What you need to do:
Only one stretch of the data is wanted: the line containing "Viewport: 569px width, 496px", the line containing "600x423 pixels.", and every line between them, copied exactly.

-=-=-=-=-

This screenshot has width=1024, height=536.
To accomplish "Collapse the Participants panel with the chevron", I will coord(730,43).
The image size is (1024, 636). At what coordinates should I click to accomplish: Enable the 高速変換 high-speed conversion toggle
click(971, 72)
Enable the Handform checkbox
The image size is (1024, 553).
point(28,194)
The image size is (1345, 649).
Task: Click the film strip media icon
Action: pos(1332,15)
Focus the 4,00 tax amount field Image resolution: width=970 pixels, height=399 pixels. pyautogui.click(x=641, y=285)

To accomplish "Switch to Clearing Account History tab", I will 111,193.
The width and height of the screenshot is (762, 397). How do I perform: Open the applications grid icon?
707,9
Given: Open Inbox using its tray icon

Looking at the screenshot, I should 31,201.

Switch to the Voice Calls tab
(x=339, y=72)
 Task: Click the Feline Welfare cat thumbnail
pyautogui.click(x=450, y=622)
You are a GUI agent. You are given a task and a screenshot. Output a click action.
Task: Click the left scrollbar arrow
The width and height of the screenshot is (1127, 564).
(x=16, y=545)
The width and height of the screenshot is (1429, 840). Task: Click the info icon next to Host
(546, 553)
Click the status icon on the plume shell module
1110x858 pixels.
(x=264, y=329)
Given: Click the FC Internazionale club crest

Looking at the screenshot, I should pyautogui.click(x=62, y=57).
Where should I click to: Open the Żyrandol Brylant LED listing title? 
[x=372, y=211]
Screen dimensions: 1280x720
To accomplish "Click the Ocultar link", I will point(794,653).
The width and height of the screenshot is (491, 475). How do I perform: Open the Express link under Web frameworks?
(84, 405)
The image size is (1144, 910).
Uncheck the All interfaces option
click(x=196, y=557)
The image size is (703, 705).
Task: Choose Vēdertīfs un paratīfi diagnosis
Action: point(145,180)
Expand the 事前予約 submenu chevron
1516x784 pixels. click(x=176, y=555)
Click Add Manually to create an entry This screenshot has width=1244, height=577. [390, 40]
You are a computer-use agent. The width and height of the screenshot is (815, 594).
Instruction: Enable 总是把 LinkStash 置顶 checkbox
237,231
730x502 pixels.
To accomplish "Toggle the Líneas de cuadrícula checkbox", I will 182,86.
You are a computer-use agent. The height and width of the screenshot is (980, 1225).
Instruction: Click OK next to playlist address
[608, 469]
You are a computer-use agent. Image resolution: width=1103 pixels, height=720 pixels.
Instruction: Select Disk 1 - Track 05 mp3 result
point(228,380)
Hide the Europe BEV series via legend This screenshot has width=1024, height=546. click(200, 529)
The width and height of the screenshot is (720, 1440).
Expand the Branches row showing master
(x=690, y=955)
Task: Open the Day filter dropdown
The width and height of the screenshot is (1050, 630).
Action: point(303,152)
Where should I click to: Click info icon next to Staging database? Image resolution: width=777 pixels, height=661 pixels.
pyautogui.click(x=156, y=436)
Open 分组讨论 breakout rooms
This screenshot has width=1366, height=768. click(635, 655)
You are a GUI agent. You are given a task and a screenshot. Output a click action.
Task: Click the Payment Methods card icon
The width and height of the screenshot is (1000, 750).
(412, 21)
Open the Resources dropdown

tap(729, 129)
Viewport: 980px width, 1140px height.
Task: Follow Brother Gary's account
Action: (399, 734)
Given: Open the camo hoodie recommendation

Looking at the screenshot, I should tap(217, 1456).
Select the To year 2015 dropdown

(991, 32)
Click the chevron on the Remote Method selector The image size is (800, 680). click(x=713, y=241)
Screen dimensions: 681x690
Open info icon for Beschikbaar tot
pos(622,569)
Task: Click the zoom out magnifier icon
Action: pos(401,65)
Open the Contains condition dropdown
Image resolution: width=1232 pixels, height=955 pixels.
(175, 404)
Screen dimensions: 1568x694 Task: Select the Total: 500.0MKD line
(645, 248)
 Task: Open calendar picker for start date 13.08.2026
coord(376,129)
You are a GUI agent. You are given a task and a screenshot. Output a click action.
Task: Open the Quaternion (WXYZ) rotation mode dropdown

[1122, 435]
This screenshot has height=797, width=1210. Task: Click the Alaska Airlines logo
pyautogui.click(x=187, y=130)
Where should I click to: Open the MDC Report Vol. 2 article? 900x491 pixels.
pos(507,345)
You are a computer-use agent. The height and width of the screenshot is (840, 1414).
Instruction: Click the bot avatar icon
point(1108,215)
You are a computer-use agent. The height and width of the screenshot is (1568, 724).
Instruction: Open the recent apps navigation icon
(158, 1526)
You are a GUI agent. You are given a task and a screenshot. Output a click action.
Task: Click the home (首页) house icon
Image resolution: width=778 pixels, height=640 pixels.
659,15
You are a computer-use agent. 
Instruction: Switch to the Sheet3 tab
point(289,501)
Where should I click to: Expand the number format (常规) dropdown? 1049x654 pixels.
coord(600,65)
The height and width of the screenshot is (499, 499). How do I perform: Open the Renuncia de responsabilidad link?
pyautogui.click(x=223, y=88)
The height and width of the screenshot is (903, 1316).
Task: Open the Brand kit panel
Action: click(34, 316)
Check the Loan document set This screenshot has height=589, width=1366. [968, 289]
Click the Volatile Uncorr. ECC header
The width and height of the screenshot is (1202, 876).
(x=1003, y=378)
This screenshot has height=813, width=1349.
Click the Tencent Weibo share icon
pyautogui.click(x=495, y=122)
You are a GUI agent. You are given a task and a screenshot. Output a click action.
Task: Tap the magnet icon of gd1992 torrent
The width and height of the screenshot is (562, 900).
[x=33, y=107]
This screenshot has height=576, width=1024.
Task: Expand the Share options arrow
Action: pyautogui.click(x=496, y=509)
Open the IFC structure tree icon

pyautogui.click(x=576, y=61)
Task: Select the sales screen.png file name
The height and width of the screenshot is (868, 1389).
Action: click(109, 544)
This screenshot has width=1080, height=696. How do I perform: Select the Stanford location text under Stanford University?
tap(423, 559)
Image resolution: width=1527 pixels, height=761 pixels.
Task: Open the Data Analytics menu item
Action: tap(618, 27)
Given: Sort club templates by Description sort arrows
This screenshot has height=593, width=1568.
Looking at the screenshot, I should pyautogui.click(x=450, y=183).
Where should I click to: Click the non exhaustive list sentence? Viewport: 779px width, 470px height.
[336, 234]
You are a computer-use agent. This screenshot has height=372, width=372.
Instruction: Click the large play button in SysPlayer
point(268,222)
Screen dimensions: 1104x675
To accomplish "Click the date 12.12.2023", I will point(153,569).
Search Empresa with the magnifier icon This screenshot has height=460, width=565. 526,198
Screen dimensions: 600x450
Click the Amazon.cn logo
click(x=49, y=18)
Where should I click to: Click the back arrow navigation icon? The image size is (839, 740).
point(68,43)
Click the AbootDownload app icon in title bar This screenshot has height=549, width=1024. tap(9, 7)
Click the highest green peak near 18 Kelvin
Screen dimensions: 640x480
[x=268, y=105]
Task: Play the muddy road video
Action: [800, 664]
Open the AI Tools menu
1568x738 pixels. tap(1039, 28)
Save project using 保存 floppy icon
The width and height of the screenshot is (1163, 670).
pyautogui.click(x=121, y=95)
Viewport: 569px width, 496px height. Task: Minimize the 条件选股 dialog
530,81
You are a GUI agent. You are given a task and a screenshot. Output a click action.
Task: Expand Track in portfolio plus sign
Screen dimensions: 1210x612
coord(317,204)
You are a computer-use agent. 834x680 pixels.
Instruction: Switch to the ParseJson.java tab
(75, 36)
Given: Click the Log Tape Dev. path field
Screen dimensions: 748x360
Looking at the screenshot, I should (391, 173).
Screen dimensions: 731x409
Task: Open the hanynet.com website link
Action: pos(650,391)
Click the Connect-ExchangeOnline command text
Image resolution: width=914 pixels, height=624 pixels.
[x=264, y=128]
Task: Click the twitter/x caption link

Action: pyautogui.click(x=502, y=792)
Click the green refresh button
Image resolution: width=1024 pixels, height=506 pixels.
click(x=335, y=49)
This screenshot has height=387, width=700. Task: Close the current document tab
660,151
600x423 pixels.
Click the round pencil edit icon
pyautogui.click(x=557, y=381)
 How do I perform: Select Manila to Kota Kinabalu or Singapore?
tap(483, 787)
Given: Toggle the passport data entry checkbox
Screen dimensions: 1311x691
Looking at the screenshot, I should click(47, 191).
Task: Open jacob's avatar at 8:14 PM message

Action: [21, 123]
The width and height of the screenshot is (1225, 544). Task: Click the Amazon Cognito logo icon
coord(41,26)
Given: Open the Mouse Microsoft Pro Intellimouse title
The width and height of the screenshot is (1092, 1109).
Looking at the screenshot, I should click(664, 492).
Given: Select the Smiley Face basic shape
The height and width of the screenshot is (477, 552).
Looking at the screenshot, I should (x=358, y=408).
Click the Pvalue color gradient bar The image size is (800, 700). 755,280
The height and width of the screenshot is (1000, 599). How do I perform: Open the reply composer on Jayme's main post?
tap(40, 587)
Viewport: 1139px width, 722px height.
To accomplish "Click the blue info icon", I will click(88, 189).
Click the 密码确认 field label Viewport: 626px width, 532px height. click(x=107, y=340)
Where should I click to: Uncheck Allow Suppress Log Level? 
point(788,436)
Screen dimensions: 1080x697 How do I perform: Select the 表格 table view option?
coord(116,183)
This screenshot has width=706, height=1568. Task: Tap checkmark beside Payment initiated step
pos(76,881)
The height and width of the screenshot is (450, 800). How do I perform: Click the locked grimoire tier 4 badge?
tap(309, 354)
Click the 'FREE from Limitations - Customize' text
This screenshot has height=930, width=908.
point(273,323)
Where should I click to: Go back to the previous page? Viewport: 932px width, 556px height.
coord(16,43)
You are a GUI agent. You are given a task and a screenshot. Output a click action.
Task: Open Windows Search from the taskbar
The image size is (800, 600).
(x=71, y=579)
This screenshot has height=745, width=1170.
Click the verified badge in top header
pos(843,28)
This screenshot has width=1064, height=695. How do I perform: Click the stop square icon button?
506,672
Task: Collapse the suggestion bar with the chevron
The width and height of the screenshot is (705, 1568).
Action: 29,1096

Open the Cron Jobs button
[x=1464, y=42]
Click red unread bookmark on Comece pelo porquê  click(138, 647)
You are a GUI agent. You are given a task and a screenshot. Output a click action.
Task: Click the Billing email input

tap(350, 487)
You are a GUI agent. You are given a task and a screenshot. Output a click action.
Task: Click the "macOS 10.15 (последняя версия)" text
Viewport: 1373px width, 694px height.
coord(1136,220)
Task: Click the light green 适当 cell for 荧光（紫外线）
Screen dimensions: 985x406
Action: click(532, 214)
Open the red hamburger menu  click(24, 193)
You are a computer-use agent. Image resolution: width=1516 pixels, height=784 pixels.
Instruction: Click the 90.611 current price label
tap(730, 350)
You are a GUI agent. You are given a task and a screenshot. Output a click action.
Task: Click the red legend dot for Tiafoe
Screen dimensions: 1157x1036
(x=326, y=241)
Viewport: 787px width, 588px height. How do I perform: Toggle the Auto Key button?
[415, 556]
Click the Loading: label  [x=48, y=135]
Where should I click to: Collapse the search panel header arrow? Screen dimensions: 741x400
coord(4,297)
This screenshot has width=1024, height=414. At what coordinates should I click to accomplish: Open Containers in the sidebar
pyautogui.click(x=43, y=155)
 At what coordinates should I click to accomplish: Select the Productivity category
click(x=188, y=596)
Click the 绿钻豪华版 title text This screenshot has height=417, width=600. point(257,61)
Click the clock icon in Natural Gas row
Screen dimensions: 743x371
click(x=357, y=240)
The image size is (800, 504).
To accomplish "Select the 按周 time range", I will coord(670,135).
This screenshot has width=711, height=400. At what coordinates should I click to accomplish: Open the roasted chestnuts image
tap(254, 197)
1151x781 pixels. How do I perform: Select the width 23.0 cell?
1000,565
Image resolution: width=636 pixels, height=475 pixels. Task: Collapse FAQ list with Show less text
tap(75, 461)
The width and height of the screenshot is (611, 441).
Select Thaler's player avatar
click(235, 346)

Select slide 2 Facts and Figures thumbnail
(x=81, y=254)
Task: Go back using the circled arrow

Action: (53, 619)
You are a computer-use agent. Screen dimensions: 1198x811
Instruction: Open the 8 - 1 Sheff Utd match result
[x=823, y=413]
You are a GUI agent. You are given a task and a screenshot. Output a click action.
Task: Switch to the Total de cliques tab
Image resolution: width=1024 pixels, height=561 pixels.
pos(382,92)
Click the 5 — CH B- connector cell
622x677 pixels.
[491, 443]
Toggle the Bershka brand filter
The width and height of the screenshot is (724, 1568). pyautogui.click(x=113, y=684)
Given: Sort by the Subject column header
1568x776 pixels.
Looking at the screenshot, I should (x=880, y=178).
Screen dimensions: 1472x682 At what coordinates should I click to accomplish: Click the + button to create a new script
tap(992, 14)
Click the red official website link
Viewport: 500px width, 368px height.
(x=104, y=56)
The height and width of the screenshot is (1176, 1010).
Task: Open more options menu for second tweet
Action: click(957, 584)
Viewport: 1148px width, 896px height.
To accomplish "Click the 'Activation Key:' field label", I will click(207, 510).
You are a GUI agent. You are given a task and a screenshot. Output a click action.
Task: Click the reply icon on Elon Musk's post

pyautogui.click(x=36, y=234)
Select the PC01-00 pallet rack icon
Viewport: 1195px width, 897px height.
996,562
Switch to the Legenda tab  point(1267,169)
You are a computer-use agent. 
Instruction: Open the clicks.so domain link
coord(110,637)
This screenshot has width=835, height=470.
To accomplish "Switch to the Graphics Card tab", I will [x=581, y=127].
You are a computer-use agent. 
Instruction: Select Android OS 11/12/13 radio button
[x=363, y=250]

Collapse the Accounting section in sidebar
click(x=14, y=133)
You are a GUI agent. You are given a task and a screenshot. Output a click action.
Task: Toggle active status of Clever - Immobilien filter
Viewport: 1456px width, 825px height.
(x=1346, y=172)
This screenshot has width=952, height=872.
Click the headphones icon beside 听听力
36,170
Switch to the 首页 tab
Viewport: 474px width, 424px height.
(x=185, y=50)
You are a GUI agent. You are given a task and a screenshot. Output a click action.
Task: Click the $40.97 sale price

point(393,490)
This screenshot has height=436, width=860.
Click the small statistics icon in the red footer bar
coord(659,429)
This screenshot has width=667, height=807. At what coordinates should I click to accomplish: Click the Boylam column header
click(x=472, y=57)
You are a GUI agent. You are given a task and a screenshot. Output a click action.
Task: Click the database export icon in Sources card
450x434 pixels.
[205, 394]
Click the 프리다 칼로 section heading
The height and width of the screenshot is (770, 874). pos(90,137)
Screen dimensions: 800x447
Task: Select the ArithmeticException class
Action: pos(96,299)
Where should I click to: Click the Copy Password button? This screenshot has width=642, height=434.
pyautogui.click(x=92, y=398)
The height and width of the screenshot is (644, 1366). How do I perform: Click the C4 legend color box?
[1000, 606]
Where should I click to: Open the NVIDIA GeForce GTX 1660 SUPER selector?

-=-=-=-=-

Answer below:
Viewport: 569px width, 496px height. Task: Minimize the 条件选股 dialog
530,81
You are a GUI agent. You are given a task and a screenshot. Output a click action.
Task: Expand Track in portfolio plus sign
Screen dimensions: 1210x612
coord(317,204)
You are a computer-use agent. 834x680 pixels.
Instruction: Switch to the ParseJson.java tab
(75, 36)
Given: Click the Log Tape Dev. path field
Screen dimensions: 748x360
Looking at the screenshot, I should (391, 173).
Screen dimensions: 731x409
Task: Open the hanynet.com website link
Action: pos(650,391)
Click the Connect-ExchangeOnline command text
Image resolution: width=914 pixels, height=624 pixels.
[x=264, y=128]
Task: Click the twitter/x caption link

Action: pyautogui.click(x=502, y=792)
Click the green refresh button
Image resolution: width=1024 pixels, height=506 pixels.
click(x=335, y=49)
This screenshot has height=387, width=700. Task: Close the current document tab
660,151
600x423 pixels.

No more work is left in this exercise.